5.195.   Si la taxe de transmission, la taxe internationale de dépôt et la taxe de recherche ne sont pas payées dans la monnaie prescrite et dans les délais prescrits, y compris le délai fixé dans l’invitation envoyée par l’office récepteur pour que l’impayé soit acquitté avec la taxe pour paiement tardif (voir le paragraphe 5.193), la demande internationale est considérée comme retirée et l’office récepteur en informe le déposant à bref délai.  Toutefois, tout paiement doit être considéré comme ayant été reçu avant l’expiration du délai applicable s’il est reçu par l’office récepteur avant que ce dernier ne fasse la déclaration applicable, en vertu de l’article 14.3), selon laquelle la demande internationale est considérée comme retirée.

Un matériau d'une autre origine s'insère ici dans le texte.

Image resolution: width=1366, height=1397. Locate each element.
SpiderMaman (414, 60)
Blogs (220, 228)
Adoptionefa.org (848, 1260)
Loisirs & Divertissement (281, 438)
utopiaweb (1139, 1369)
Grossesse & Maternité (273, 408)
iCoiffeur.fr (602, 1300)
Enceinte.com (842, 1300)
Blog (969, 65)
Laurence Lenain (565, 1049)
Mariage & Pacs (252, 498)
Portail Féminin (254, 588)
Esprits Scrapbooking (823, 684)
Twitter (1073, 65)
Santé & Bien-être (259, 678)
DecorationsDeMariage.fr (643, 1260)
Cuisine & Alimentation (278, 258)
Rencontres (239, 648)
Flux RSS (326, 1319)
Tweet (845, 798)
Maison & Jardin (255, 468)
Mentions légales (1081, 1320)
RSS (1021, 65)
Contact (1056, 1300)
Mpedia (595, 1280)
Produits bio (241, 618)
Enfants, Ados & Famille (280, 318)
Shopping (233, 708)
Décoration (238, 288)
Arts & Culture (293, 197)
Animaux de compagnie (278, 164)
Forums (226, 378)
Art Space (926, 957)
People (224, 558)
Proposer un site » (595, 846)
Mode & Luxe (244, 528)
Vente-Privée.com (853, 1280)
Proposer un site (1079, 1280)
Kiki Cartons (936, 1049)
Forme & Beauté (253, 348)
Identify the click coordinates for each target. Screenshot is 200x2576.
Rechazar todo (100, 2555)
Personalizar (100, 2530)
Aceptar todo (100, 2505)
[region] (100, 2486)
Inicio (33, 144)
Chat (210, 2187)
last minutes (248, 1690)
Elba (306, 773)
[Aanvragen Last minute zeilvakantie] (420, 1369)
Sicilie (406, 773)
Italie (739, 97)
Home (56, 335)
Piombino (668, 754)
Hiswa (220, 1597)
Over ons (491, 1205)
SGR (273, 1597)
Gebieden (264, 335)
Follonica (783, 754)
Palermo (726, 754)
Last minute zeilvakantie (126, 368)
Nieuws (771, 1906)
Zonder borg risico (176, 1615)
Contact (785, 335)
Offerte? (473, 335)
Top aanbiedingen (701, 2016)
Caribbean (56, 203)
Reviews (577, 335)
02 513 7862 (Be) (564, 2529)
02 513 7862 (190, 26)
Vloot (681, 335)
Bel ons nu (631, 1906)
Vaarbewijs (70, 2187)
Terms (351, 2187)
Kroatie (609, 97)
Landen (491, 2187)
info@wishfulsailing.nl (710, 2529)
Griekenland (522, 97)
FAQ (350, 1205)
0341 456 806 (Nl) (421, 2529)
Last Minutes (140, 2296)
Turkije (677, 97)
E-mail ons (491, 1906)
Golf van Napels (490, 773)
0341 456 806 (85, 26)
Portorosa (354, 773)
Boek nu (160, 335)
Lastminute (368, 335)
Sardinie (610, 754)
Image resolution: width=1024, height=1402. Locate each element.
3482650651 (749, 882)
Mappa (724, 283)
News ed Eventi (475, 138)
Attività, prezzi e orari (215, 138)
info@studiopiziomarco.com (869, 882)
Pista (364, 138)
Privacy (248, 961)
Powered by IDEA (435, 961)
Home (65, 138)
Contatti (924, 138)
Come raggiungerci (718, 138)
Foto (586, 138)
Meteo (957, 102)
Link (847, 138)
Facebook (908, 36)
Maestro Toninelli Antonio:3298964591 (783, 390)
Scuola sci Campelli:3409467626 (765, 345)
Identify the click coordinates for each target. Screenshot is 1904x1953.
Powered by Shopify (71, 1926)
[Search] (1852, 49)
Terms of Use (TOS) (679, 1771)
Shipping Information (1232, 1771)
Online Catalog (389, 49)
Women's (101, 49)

5.196.   Si le montant payé ne couvre pas la taxe de transmission (le cas échéant), la taxe internationale de dépôt et la taxe de recherche (le cas échéant) la somme payée est affectée selon les indications du déposant ou, en l’absence de telles indications, selon les prescriptions des instructions administratives, par l’office récepteur, qui en informe le déposant à bref délai.

Règle 15.4
16.2

5.197.   Dans quels cas les taxes sont-elles remboursées?  Le PCT ne comporte pas de règle mentionnant la possibilité de demander le remboursement de la taxe de transmission.  La taxe de recherche et la taxe internationale de dépôt sont remboursées si, pour des raisons de sécurité nationale, la demande internationale n’est pas traitée comme telle ou si l’office récepteur refuse d’accorder une date de dépôt international en vertu de l’article 11.1) à la demande internationale.  Cela est généralement le cas lorsque la demande internationale présente certaines irrégularités (voir le paragraphe 6.005).  L’office récepteur rembourse aussi la taxe internationale de dépôt ou la taxe de recherche au déposant si la demande internationale est retirée ou considérée comme retirée avant que l’exemplaire original soit transmis au Bureau international ou que la copie de recherche soit transmise à l’administration chargée de la recherche internationale, selon le cas.

Règle 16.3
41.1

5.198.   La plupart des administrations chargées de la recherche internationale remboursent la totalité ou une partie de la taxe de recherche si la demande internationale est retirée ou considérée comme retirée après que la copie de recherche a été transmise mais avant que la recherche internationale n’ait commencé (voir l’annexe D).  Lorsque, selon la règle 41.1)i) ou selon la règle 41.1)ii), l’administration chargée de la recherche internationale doit ou peut prendre en considération les résultats d’une recherche antérieure (voir également le paragraphe 5.073), en vertu de la règle 16.3, l’administration chargée de la recherche internationale rembourse la taxe de recherche dans la mesure et aux conditions définies par l’accord prévu selon l’article 16.3)b).  Les administrations chargées de la recherche internationale sont libres de décider de l’étendue et des conditions de remboursement de la taxe de recherche internationale.

5.199.   Pour les remboursements et les réductions de taxes lors de la phase nationale, voir le paragraphe 4.007 de la partie relative à la phase nationale et les chapitres nationaux (résumés).

________________________

  1. Le logiciel PCT-SAFE contient les fonctions de l’ancien logiciel PCT-EASY.